Regarding the most used device in severe patients, the majority of professionals reported that deep puncture is their device of choice, followed by jelco used in the therapeutic conduction of the patient. This demonstrates total ignorance about the advantages and safety provided by the PICC.

When questioned about which device is implanted in place of the PICC, 20 (48.8%) nurses mentioned jelco in greater proportion, followed by deep venous puncture with 18 (43.9%); thus, the management of the severe patient, in relation to the intravenous therapy, occurs mainly through jelco and deep puncture. See Table 3.

Table 3: Knowledge about intravenous device most used in severe patient and implanted device in place of PICC.Three units surveyed, Coastal Region - RJ, 2016

A study carried out at Instituto Fernandes Figueira showed that the number of catheters inserted in the study period and the number of adverse effects of infectious cause were related to a higher infection rate in the deep venous catheters (34.2%), followed by venous dissection (26.3%), compared with the PICC, which presented a rate of 18.6%.19

Studies have shown that deep puncture should not be the first choice of venous access in treating patients at the limit of their clinical and physical capacity. Regarding the use of jelco in vulnerable patients, some risks become imminent, and may lead to the momentary interruption of the therapy implemented and to the development of iatrogenies, such as phlebitis, vasospasm, pain and infection, as well as an increase in the patient's stay in the hospital unit.21

 

CONCLUSION

Considering the experiences of nurses with the PICC and the undeniable advantages offered by the device, especially in the management of the severe patient, an incipient and not very expressive practice with the catheter was noted among the units surveyed.

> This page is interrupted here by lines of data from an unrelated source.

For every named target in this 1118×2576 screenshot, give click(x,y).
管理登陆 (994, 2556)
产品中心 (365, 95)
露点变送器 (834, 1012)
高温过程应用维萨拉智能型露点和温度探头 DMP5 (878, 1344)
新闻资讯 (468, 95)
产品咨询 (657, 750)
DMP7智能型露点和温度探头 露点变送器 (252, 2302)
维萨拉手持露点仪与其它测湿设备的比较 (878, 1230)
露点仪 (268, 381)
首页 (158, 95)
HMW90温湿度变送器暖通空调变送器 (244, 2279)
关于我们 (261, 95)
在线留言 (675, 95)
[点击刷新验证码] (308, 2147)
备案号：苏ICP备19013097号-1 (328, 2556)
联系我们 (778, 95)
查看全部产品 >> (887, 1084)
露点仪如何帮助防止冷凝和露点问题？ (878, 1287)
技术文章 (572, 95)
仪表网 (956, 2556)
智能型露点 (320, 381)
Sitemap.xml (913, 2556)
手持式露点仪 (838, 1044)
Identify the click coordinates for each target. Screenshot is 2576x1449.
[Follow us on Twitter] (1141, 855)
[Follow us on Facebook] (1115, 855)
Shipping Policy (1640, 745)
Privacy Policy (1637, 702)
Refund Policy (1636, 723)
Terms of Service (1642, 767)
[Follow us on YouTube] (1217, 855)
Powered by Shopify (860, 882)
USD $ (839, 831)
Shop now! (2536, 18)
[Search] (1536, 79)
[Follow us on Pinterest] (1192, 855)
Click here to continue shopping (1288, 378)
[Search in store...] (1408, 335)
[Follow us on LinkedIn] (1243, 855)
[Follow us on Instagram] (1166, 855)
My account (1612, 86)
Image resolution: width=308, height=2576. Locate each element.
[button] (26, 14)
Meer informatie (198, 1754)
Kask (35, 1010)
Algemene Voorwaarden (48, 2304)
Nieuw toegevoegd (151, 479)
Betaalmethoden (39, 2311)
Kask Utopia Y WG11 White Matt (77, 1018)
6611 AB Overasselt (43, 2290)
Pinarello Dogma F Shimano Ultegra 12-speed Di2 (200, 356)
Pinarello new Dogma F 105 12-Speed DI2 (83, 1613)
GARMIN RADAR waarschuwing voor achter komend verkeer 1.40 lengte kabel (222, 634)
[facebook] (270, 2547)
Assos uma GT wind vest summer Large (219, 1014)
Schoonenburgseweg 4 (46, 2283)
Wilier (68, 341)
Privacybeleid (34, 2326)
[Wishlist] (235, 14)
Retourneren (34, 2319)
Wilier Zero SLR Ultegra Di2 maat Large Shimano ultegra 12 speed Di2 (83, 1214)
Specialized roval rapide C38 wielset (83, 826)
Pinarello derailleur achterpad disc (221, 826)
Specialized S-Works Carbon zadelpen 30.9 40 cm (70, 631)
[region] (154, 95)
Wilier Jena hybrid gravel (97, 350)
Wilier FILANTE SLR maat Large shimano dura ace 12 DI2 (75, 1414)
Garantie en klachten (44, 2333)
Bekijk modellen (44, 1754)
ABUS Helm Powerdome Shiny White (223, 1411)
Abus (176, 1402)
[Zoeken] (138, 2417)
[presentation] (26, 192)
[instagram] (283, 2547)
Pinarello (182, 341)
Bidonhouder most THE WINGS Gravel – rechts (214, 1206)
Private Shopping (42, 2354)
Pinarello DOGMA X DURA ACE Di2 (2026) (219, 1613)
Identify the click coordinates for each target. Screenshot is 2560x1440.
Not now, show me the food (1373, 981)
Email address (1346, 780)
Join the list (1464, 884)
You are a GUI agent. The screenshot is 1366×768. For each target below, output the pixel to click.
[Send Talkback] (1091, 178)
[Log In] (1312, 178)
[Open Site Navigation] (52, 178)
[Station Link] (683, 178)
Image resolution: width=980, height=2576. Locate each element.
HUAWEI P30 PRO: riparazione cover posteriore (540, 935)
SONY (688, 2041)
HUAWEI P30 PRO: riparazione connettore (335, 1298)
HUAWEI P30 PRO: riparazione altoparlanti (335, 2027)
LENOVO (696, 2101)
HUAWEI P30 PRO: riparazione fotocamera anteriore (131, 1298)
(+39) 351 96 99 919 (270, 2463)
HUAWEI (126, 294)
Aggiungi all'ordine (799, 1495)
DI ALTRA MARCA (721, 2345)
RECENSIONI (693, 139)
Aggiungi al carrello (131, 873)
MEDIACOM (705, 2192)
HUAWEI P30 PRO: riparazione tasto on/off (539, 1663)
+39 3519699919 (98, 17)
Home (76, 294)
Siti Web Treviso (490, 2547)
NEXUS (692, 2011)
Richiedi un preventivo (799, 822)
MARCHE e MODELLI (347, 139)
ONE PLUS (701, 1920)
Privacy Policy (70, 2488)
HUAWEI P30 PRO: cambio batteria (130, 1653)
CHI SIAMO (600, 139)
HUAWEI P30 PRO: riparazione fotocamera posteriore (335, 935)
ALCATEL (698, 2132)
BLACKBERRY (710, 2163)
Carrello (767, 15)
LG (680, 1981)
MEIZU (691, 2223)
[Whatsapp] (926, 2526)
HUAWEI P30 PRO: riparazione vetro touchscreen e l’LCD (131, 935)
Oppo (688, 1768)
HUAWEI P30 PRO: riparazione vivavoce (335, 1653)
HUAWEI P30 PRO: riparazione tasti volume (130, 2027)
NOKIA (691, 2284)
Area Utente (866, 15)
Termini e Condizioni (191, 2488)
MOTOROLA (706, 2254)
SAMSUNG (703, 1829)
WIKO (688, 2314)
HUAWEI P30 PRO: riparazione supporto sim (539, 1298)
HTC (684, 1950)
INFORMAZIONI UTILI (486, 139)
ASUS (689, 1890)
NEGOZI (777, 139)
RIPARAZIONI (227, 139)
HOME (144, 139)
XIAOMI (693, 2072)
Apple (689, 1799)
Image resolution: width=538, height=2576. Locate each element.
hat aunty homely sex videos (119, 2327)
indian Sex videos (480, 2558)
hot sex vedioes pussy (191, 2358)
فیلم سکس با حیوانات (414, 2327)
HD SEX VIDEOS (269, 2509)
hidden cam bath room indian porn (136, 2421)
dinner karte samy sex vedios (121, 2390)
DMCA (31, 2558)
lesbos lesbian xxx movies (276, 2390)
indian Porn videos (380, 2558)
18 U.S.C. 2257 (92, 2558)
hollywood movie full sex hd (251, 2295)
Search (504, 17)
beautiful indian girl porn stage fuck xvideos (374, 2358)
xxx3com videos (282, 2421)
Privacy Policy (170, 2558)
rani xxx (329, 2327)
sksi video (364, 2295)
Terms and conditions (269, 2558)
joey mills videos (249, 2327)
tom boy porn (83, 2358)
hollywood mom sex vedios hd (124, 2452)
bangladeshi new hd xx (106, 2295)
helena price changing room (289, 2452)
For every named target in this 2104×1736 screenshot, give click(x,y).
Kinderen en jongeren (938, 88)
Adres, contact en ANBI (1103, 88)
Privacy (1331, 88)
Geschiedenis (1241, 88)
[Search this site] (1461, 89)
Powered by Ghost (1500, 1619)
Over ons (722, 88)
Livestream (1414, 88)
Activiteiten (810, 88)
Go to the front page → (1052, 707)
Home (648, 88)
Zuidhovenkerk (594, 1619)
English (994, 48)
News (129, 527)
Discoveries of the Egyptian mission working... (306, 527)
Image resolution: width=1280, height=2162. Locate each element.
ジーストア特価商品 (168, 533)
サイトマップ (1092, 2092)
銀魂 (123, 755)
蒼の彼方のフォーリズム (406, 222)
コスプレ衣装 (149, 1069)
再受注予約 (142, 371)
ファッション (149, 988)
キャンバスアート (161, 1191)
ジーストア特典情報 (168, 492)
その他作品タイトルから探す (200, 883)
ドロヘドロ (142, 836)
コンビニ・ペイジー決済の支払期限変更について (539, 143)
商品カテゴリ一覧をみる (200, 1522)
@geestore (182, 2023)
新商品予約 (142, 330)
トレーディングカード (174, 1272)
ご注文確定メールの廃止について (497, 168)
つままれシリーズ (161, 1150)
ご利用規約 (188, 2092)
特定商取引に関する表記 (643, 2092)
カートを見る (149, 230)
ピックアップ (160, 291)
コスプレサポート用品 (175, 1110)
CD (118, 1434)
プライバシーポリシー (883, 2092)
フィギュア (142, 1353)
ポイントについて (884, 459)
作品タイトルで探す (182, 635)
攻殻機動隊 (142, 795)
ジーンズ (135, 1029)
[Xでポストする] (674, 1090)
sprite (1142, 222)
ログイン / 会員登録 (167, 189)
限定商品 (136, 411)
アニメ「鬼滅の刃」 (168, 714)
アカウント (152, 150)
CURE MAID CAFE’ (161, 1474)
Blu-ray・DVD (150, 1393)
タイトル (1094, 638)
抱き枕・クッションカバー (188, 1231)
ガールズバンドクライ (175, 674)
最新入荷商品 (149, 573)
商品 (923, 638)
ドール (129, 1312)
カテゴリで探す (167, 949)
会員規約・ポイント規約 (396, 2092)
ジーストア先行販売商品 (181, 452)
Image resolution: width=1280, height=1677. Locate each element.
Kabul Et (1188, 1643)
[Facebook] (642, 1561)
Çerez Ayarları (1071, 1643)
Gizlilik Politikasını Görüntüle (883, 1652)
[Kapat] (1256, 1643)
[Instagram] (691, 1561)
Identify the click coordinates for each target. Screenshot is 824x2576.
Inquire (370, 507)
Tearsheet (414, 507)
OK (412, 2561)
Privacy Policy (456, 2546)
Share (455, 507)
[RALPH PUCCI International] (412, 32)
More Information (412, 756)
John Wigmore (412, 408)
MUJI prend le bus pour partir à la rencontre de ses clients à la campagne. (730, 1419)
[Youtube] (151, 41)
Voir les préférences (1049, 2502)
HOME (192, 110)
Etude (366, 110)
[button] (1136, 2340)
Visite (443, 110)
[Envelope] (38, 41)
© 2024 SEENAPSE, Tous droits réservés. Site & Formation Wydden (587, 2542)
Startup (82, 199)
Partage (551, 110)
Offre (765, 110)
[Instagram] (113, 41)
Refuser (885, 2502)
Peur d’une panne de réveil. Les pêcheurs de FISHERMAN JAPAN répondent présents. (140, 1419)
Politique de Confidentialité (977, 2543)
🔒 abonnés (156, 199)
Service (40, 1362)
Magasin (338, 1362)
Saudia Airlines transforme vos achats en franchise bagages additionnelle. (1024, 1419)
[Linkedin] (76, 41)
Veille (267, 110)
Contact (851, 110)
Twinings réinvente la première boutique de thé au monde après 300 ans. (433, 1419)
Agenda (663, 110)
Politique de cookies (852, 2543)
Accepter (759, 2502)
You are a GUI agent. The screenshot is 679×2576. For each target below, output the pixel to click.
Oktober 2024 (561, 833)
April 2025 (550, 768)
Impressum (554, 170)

It is concluded that the majority of the interviewed nurses do not have the qualification certificate and/or qualification for the indication and insertion of the PICC and does not indicate the catheter as an intravenous device of choice.

The results point out the need for catheter visibility on the part of professionals, who are mostly unaware of the importance and advantages offered by this device in the patient's recovery. They also show lack of investment from maintaining agencies of the hospital units of the region, interfering in the process of care, in the clinical recovery of the patient's quality of life.

Despite achieving its objective, this study has limitations regarding the performance in only three public hospital units, with a reduced sample, which prevents the generalization of the findings.

This research has as potentiality the portrait done on clinical practice with catheters in these public units. However, it indicates the need for new national studies in nursing in order to elucidate the questions and controversies regarding the clinical practice with the PICC.